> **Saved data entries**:
_ _ _ _ _ _ _

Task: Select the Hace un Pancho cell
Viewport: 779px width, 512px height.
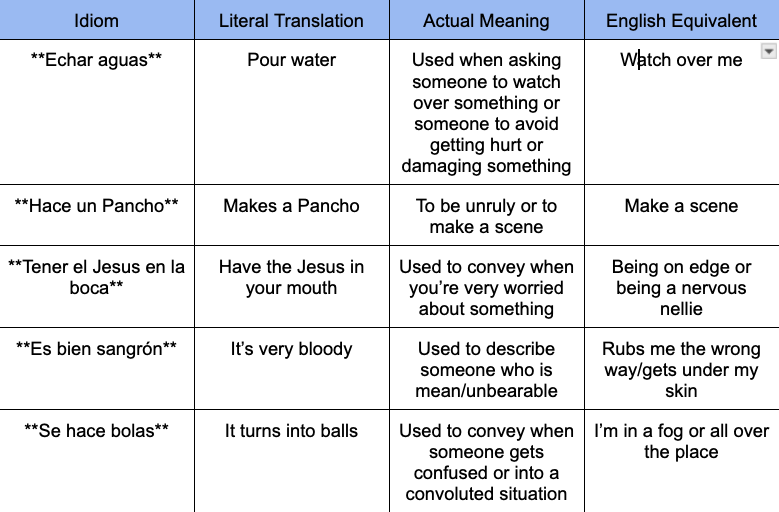Action: pos(96,215)
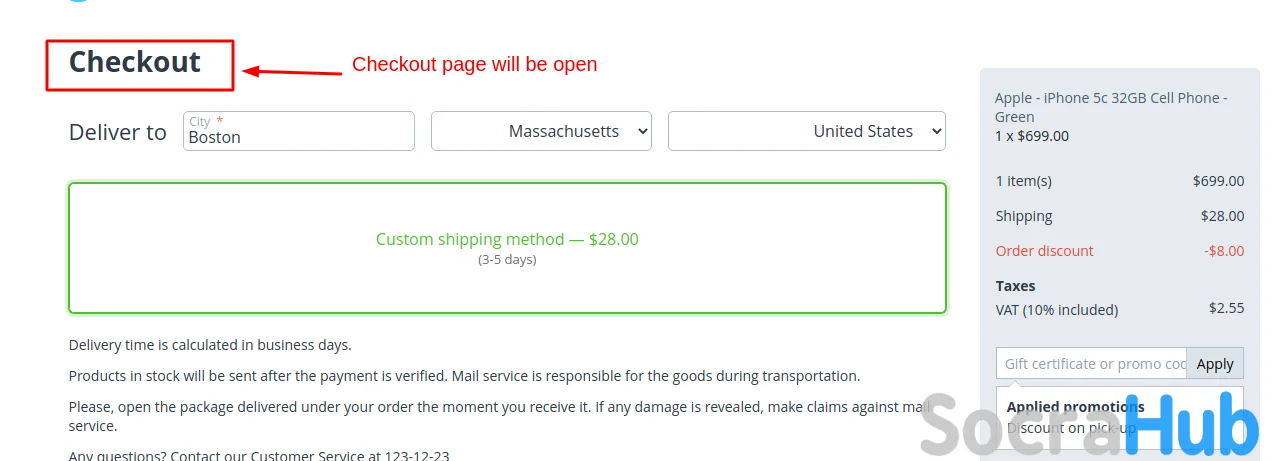
Task: Expand the United States country dropdown
Action: coord(806,131)
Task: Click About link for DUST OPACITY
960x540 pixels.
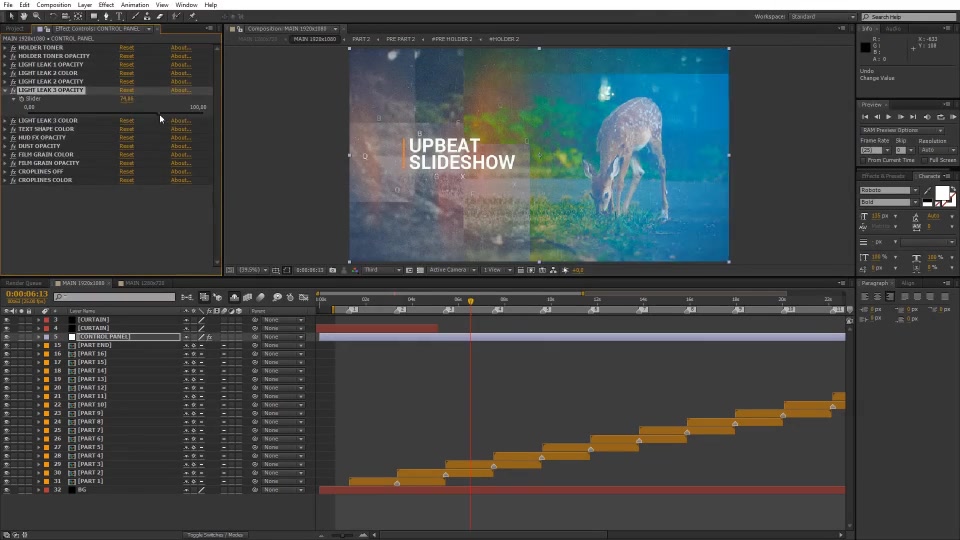Action: (181, 146)
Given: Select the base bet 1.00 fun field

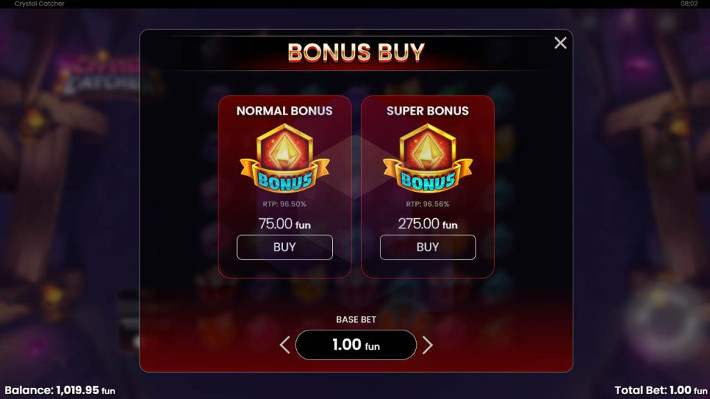Looking at the screenshot, I should tap(356, 345).
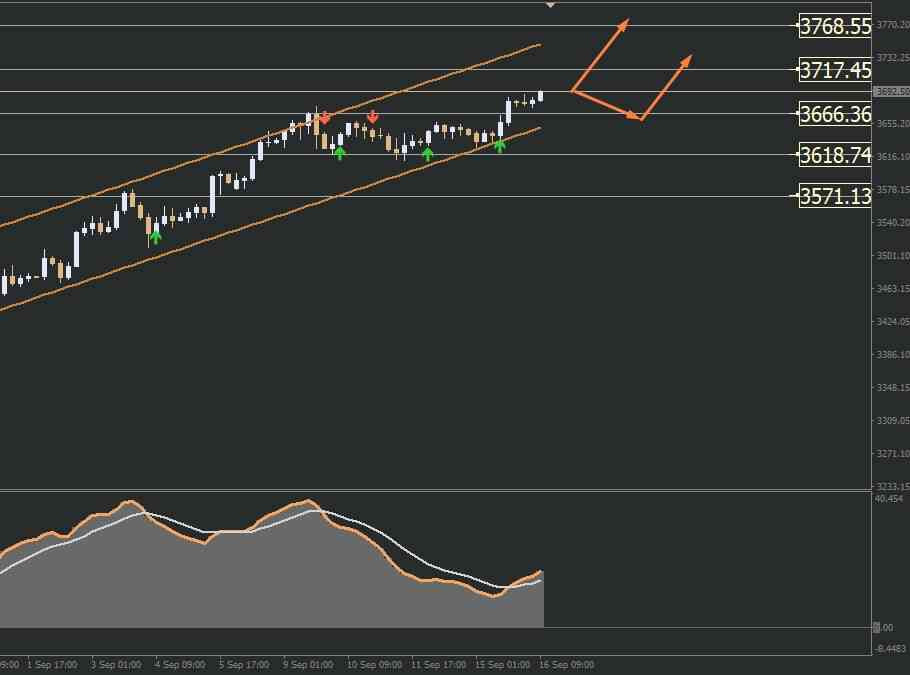Click the current price tag 3692.50 on axis
The width and height of the screenshot is (910, 675).
click(891, 92)
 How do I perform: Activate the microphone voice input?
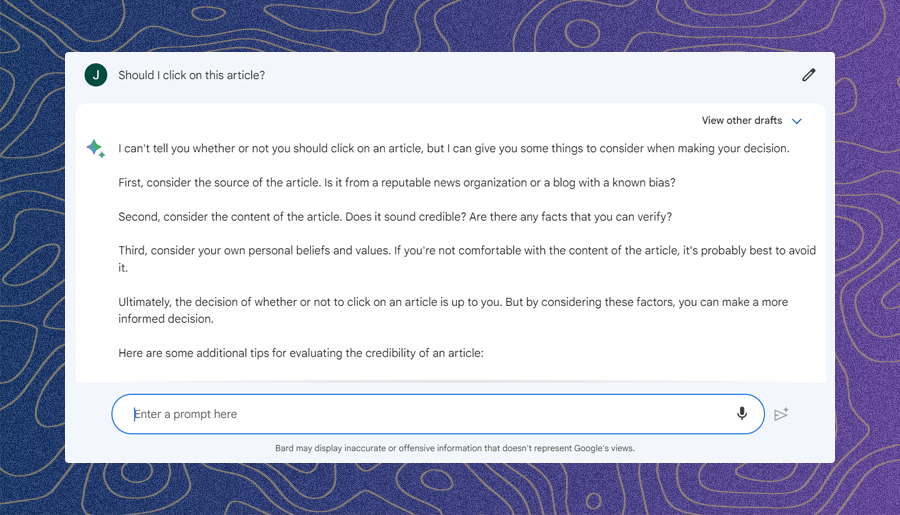[742, 414]

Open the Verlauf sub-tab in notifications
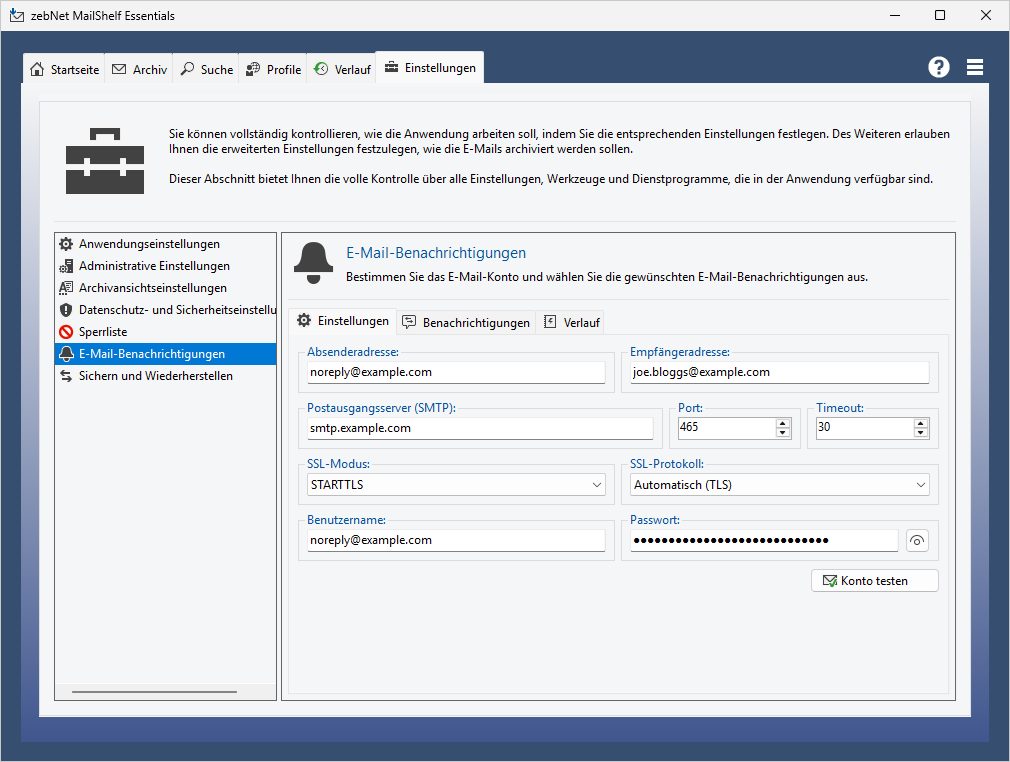coord(571,322)
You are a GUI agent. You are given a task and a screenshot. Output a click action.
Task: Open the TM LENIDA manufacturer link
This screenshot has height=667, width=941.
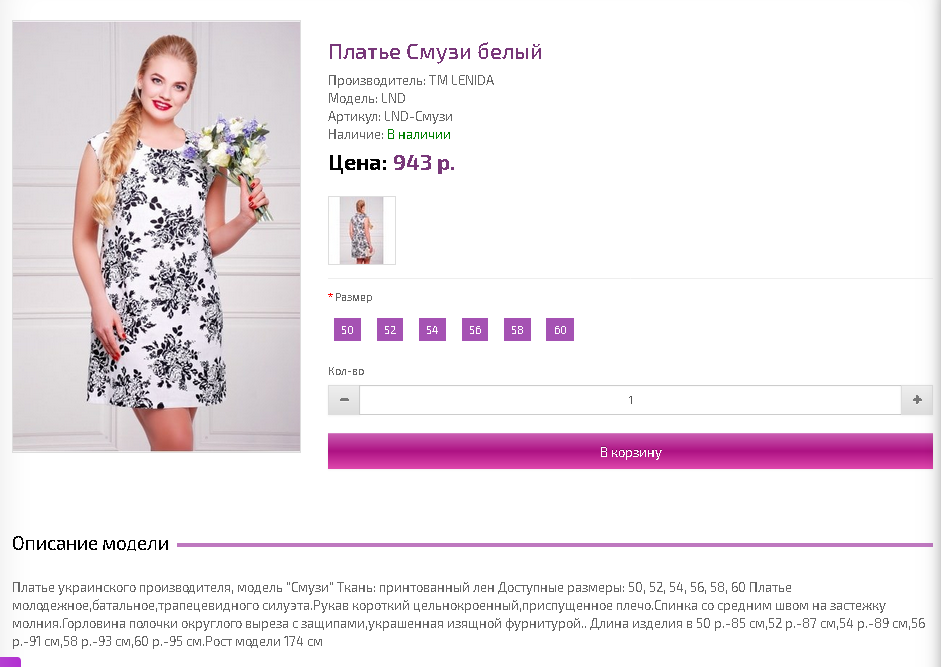(461, 80)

_ _ _ _ _ _ _

> **Aim of the exercise**:
The answer must consist of every line above that contains the word "link".

> **Answer to the problem**:
Task: Click About link for DUST OPACITY
Task: Open the TM LENIDA manufacturer link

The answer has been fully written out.